Fortunately, the same medications that improve concentration mechanisms also result in improvement of the inner ear's filter functioning, thus minimizing or eliminating distractibility. Improvement in concentration by any means will frequently diminish the distractibility resulting from impaired inner-ear functioning. Interesting material presented to dyslexics in a manner that stimulates their concentration invariably results in decreased distractibility and increased inner ear functioning.

All too often interest and its beneficial effects on learning have been viewed only in psychological or educational terms. My concepts have added a fascinating physiological dimension to the various psychological explanations of motivational learning. More specifically, by stimulating one's adrenaline, interest neurochemically enhances concentration and cognitive functioning while inhibiting distractibility, dizziness, and related inner-ear symptoms--as do the stimulant medications. Moreover, the use of medications and various physiological conditioning techniques has provided a new medical dimension to the learning-teaching experience.

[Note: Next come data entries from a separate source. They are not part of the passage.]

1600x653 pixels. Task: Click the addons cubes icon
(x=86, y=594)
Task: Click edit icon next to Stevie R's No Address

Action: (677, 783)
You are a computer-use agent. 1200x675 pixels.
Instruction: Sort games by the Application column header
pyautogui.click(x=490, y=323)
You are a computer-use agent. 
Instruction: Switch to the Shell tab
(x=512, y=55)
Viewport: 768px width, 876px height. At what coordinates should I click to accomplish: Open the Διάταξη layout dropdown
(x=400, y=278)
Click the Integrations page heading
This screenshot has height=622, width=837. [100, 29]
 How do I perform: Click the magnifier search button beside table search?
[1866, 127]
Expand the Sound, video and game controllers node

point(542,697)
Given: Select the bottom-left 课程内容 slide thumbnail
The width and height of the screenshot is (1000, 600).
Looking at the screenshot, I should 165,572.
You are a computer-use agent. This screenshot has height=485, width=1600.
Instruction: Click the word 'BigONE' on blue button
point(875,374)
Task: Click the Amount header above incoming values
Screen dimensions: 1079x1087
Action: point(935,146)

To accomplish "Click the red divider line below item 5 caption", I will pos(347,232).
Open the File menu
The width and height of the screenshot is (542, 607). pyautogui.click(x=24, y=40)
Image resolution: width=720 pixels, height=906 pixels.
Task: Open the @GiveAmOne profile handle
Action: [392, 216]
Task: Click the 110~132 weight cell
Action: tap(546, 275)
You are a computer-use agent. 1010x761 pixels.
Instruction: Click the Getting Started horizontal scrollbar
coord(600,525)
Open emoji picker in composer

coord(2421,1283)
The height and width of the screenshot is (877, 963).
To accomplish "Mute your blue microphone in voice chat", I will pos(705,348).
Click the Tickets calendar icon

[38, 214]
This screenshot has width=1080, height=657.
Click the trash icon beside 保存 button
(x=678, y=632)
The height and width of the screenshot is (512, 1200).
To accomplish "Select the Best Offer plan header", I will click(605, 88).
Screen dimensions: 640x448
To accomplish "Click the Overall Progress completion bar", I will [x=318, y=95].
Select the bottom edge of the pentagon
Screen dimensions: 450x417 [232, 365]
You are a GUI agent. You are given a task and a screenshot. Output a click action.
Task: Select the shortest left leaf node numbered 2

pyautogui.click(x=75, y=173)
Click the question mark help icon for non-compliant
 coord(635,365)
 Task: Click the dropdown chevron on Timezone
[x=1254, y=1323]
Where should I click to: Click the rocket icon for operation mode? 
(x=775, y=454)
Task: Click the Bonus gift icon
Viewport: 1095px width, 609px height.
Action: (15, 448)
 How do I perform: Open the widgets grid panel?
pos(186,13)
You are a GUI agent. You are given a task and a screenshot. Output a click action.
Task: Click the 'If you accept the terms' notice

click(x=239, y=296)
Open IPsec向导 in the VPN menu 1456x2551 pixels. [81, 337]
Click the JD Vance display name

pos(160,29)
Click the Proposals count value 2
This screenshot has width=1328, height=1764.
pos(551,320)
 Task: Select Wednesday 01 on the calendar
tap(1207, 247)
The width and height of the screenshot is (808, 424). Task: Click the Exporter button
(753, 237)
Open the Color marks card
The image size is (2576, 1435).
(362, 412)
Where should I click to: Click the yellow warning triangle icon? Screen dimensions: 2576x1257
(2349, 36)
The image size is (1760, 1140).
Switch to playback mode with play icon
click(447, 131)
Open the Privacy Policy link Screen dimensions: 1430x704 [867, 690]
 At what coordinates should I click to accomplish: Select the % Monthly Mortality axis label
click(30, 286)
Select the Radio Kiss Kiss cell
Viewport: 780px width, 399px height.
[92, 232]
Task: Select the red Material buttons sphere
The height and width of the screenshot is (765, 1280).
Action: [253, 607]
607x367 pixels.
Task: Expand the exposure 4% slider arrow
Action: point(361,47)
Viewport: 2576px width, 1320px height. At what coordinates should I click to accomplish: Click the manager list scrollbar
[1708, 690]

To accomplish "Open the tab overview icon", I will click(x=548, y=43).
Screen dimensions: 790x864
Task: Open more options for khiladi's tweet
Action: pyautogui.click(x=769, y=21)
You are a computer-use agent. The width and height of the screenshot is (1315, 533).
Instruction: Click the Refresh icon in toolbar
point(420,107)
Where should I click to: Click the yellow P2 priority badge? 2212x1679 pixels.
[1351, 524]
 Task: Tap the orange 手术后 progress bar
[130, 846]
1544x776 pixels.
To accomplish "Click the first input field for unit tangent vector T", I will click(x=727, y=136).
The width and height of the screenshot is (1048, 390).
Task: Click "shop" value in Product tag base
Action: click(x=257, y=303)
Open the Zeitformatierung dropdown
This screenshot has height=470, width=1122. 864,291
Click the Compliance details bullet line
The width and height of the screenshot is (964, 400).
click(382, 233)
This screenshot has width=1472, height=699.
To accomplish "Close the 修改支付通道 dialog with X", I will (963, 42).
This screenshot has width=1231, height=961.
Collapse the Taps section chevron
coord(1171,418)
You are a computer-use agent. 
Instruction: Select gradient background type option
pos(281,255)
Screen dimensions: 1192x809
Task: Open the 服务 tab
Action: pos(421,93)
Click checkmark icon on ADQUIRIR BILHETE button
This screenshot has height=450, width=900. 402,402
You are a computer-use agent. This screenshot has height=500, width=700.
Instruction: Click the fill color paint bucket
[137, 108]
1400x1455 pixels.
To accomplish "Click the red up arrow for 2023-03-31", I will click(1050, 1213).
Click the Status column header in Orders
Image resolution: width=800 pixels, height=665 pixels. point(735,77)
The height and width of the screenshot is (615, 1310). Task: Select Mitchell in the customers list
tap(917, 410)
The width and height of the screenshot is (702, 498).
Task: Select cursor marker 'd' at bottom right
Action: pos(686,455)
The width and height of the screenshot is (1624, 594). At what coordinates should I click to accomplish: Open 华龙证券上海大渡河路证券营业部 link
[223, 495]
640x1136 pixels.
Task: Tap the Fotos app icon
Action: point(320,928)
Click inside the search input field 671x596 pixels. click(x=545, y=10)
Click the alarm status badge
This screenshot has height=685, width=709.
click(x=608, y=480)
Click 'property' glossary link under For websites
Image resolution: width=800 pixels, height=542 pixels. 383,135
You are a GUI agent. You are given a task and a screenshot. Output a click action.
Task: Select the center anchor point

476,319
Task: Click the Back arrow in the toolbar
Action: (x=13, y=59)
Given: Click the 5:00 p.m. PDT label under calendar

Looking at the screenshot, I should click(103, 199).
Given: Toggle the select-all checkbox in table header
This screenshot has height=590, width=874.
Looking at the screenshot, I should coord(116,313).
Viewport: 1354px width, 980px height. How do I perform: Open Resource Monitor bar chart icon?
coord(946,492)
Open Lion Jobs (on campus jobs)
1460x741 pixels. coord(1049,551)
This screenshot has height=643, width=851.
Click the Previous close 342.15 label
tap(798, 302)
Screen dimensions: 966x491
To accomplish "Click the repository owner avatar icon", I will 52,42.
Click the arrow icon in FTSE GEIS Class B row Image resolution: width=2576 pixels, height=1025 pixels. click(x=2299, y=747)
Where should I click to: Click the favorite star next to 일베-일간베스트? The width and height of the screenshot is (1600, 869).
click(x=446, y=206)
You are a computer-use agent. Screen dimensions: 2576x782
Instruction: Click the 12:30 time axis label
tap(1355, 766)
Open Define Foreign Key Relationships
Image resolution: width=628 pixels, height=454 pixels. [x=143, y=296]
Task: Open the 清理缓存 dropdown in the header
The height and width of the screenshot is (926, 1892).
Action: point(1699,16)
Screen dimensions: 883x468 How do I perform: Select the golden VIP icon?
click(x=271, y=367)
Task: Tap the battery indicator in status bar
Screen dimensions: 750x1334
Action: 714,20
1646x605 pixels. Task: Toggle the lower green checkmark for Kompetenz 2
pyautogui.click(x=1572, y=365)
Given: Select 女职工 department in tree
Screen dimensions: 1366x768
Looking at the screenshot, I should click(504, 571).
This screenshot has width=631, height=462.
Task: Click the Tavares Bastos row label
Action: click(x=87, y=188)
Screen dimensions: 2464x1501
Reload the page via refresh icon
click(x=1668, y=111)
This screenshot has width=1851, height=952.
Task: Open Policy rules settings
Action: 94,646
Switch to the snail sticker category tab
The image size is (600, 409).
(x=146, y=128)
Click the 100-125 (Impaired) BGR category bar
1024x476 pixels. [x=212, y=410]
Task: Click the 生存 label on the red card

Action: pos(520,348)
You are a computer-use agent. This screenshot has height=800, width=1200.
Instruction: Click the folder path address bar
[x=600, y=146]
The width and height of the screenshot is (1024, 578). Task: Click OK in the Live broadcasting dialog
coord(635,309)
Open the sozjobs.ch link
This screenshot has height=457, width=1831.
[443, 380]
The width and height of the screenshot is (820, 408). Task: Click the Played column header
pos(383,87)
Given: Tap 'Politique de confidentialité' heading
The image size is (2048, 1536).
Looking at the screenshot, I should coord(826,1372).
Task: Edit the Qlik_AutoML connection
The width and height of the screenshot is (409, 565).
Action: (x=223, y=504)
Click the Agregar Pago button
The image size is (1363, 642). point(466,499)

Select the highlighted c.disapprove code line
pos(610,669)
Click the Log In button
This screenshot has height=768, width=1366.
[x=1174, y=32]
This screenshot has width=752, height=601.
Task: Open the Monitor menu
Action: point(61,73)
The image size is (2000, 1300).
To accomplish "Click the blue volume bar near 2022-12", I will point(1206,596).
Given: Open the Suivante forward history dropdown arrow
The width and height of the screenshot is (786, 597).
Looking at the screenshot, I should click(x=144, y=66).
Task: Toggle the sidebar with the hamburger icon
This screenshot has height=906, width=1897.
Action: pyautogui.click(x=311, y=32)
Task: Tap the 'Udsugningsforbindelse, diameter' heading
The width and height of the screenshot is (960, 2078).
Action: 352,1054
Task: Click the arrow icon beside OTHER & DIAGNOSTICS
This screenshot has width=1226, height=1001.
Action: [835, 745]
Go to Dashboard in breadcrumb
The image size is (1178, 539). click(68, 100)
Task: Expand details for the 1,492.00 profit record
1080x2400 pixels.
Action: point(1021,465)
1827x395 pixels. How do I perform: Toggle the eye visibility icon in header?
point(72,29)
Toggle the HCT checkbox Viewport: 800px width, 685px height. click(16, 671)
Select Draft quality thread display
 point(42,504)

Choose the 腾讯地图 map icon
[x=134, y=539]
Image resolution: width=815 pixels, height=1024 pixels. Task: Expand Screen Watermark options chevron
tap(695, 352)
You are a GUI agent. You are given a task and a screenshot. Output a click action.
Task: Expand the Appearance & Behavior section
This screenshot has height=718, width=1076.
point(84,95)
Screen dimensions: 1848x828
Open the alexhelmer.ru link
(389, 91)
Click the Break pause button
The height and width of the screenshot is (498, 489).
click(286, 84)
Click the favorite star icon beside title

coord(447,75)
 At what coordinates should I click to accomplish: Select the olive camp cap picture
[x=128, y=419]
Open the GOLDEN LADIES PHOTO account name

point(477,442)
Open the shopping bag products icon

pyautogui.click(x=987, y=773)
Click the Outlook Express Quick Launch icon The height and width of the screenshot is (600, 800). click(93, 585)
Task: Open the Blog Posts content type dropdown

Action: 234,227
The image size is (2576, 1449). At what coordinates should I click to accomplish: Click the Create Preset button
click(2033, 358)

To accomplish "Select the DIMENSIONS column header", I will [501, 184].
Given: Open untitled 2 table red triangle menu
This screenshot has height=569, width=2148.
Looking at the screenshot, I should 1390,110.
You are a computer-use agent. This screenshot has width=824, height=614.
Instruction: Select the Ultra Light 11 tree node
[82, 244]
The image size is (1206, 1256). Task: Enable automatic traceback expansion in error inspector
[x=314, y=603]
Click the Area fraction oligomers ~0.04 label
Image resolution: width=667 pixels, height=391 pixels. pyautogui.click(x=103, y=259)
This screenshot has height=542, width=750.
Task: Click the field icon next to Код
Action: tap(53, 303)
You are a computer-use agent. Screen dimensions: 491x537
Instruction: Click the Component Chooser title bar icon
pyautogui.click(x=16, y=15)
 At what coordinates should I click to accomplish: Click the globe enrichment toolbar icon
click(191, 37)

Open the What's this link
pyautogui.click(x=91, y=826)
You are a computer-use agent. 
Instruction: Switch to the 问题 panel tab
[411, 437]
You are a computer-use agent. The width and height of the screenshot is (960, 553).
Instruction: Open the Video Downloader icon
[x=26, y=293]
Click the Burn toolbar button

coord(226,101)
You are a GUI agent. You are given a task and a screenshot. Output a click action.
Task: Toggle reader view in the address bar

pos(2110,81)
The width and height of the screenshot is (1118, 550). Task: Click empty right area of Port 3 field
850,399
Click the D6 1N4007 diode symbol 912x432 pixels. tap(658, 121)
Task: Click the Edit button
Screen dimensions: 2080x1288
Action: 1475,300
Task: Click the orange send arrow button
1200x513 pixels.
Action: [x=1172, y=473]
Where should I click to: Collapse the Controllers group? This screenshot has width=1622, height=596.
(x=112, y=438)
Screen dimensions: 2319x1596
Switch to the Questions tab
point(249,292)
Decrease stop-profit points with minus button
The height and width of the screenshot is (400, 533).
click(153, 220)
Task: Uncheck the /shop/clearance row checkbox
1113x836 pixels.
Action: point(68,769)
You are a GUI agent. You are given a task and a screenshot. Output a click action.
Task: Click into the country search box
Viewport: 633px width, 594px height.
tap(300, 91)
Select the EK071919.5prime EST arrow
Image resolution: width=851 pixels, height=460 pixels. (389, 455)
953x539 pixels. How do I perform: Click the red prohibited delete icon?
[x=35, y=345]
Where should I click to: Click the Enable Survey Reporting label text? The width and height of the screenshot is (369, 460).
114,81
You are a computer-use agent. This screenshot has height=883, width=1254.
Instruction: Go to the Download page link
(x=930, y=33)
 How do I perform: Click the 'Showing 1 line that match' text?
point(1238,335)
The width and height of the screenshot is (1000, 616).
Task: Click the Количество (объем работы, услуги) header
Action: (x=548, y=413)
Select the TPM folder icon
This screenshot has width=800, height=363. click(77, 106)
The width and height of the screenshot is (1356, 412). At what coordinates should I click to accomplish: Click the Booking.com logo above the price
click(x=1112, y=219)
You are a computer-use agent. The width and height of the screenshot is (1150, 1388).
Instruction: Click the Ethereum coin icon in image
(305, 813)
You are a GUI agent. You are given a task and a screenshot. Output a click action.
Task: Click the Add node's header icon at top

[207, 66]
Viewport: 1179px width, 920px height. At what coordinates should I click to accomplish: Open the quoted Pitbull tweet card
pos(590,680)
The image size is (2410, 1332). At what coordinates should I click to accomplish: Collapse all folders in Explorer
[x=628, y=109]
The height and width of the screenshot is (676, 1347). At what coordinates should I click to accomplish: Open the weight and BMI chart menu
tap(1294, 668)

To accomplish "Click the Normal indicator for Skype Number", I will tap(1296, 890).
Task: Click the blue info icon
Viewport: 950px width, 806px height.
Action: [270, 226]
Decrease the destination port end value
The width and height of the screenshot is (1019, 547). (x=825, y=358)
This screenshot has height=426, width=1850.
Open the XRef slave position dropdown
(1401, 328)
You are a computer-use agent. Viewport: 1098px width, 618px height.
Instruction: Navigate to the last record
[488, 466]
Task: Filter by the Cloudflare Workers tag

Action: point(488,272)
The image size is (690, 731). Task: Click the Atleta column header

Before concluding this topic, I would like to leave the reader with a question to ponder: Is it not possible that a series of sleep disturbances, such as insomnia, nightmares, and the inability to wake up in the morning; states of fluctuating consciousness, such as dream states, split personality, etc; and mood disturbances previously thought to be of psychological origin may be in fact also physiologically determined by mechanisms affecting concentration or alertness?

 

Attention Deficit Disorder (ADD) or Attention Defict Hyperactivity (ADHD)

 

Since attention deficit disorder (ADD) and attention deficit hyperactivity disorder (ADHD) have recently come into the forefront in diagnostic circles, it seems that a word of explanation is indeed warranted.

In studies I've conducted over the past twenty years, just about 90 percent of the children diagnosed as dyslexic have had related ADHD symptoms. Ninety percent of children diagnosed with ADHD or ADD have some dyslexic-related symptoms and inner-ear-related balance and coordination signs similar to those previously described.

If 90 percent of both dyslexics and ADHD- (or ADD-) diagnosed children share overlapping symptoms and over 96 percent have diagnostic inner-ear signs, are not both named disorders reflections of one and the same inner-ear dysfunction? Obviously! But to date, this commonsense observation has not been officially recognized.

Additionally, the combined use of anti-motion sickness antihistamines and stimulants offers those patients the best chance of improvement.

 

The anti-motion sickness antihistamines improve the "typical" dyslexic aspects of the inner-ear syndrome more than the ADD or ADHD aspects, and

 

The anti-motion sickness stimulants or antidepressants improve the ADD or ADHD aspects of the inner-ear syndrome more than the dyslexic part.

 

 

For this very reason, combining these medications where possible triggers the widest and highest degree of improvement while allowing stimulant doses to be minimized.

Also the fact that the anti-motion sickness stimulants were shown to be as effective as the antihistamines in controlling or preventing motion sickness--and thus enhancing inner-ear functioning--further supports my hypothesis that the inner ear is responsible for both dyslexia and ADHD or ADD.